В 1985 г. я жил в съемном доме на просоленном карибском острове Гренада и преподавал в другой «оффшорной» медицинской школе. Было два часа ночи, и я сидел, перелопачивая свои многолетние записи по биологии, химии и физике клеточной мембраны, освежая в памяти механику мембраны и стараясь понять ее работу как системы обработки информации. И вот тут-то я и пережил момент озарения, который превратил меня… нет, не в кристалл, но в биолога, который поверил в первенство мембраны и потому не имел более морального права растрачивать жизнь попусту.
В тот ранний утренний час я коренным образом пересмотрел свои представления о структурной организации клеточной мембраны. Я как будто в первый раз посмотрел на выстроившиеся в ряд, словно солдаты на параде, фосфолипидные молекулы. Структуру, молекулы которой организованы регулярным, повторяющимся образом, принято называть кристаллом. Существует два основных типа кристаллов. Те, что знакомы большинству людей, представляют собой твердые, неподатливые минералы – к ним относятся алмазы, рубины и даже обычная соль. Кристаллы же второго типа, несмотря на то что их молекулы соединены в регулярную структуру, имеют более текучую консистенцию. Хорошо знакомым примером использования жидких кристаллов может служить индикатор электронных часов и экран ноутбука.
Чтобы лучше разобраться в том, что представляют собой жидкие кристаллы, вернемся к нашему сравнению с солдатами на параде.

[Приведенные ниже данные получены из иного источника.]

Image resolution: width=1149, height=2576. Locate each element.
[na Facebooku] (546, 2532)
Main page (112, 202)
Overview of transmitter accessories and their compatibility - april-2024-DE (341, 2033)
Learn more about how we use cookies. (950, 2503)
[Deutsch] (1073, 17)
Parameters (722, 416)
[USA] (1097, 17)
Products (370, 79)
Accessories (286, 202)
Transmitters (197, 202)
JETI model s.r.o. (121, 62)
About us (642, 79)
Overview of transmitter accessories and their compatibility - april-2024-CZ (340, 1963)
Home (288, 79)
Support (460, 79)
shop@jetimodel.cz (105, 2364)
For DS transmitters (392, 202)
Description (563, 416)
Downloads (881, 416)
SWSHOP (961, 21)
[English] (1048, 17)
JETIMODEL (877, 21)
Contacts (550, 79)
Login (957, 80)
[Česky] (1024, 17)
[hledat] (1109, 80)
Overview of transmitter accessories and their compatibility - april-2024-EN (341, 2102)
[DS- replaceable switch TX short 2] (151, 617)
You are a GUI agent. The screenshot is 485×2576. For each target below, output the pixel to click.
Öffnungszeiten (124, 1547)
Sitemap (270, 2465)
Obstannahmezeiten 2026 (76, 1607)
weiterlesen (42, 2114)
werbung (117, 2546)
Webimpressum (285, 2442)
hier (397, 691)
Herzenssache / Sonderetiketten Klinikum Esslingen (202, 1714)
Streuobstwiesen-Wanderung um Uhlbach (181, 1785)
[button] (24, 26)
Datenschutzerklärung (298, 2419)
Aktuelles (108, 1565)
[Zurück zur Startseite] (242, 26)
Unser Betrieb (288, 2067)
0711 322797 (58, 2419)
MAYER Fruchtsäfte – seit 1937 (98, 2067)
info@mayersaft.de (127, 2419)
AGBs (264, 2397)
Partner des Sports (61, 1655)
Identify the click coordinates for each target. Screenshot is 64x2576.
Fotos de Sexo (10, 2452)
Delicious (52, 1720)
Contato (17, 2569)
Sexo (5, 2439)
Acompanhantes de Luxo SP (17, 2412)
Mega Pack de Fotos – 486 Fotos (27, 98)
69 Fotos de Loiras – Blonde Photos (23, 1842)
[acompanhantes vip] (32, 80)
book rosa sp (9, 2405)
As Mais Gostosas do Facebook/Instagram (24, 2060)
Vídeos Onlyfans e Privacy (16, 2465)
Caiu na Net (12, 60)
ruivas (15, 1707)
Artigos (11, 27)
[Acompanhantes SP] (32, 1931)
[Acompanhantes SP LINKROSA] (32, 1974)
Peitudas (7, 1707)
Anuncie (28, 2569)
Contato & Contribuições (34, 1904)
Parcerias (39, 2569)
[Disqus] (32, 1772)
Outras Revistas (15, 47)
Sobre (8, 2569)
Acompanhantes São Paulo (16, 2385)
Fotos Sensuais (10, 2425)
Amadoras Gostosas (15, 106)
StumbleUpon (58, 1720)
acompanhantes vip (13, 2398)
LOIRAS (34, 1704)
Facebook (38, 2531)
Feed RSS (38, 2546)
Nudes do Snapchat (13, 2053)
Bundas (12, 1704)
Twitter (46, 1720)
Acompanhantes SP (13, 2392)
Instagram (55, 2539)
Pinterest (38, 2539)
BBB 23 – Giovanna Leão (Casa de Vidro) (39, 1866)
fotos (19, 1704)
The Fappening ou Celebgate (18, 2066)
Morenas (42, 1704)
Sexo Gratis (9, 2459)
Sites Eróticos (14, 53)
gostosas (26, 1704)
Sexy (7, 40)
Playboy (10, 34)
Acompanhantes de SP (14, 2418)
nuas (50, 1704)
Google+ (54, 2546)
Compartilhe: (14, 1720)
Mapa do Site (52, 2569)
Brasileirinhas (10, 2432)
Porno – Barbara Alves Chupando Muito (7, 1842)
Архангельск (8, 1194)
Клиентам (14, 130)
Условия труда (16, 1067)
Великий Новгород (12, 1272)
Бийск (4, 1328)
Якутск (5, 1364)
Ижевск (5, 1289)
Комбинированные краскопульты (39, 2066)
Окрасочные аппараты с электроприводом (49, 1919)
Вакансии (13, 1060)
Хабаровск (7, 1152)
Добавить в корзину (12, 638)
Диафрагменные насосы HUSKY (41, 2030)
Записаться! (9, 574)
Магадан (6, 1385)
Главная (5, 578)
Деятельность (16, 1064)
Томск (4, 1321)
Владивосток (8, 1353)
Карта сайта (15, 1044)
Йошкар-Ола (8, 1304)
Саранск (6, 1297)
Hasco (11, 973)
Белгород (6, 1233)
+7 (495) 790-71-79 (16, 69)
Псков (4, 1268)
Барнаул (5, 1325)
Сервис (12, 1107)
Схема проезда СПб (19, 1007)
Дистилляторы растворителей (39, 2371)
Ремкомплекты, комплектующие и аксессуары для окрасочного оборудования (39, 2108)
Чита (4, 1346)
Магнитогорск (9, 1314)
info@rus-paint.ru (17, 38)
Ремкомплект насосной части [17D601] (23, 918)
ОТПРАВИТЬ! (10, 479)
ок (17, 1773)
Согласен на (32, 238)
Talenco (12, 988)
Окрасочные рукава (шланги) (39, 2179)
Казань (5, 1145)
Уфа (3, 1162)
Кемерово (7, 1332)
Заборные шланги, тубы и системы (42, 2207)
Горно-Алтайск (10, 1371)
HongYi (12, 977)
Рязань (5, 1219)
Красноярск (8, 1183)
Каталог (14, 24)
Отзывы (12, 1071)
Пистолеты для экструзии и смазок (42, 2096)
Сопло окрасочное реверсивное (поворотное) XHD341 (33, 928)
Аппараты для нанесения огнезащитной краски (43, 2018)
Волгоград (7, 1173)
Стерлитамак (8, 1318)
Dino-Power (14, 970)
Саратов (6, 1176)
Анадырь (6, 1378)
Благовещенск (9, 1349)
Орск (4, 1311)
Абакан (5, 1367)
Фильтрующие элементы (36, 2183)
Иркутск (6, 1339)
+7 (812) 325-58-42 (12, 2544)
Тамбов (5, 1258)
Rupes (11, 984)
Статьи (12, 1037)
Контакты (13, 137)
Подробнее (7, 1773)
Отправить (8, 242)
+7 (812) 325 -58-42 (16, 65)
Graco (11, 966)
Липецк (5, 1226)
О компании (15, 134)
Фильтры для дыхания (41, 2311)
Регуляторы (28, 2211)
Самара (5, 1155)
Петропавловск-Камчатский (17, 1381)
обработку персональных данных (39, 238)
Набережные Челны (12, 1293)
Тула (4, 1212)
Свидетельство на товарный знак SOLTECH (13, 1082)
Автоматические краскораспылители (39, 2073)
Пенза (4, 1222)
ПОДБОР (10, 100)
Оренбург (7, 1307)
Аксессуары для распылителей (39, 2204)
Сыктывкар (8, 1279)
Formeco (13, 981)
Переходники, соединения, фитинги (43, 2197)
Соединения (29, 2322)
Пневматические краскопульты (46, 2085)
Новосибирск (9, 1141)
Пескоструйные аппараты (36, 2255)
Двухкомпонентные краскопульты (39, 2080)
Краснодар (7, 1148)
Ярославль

Когда марширующие солдаты поворачивают за угол, они сохраняют общий строй, хотя каждый из них движется индивидуально. Они ведут себя подобно текущей жидкости, но не утрачивают при этом своей кристаллической организации. Фосфолипидные молекулы клеточной мембраны ведут себя схожим образом. Их подвижная кристаллическая организация позволяет мембране динамически менять форму, сохраняя при этом свою целостность. Это – необходимое свойство гибкого мембранного барьера. В качестве определения я записал: «Мембрана – это жидкий кристалл».
После этого я задумался над тем обстоятельством, что мембрана, состоящая из одних только фосфолипидов, представляла бы собой аналог хлеба с маслом – без оливок. В описанном выше опыте подкрашенная жидкость в этом случае не смогла бы проникнуть сквозь «масляный» (липидный) барьер. Такой бутерброд из хлеба и масла не мог бы ничего проводить. Но если в игру вступают «оливки» – ИМБ, мембрана становится проводящей для одних веществ и непроводящей для других. Поэтому я продолжил свое описание мембраны следующим утверждением: «Мембрана – это полупроводник».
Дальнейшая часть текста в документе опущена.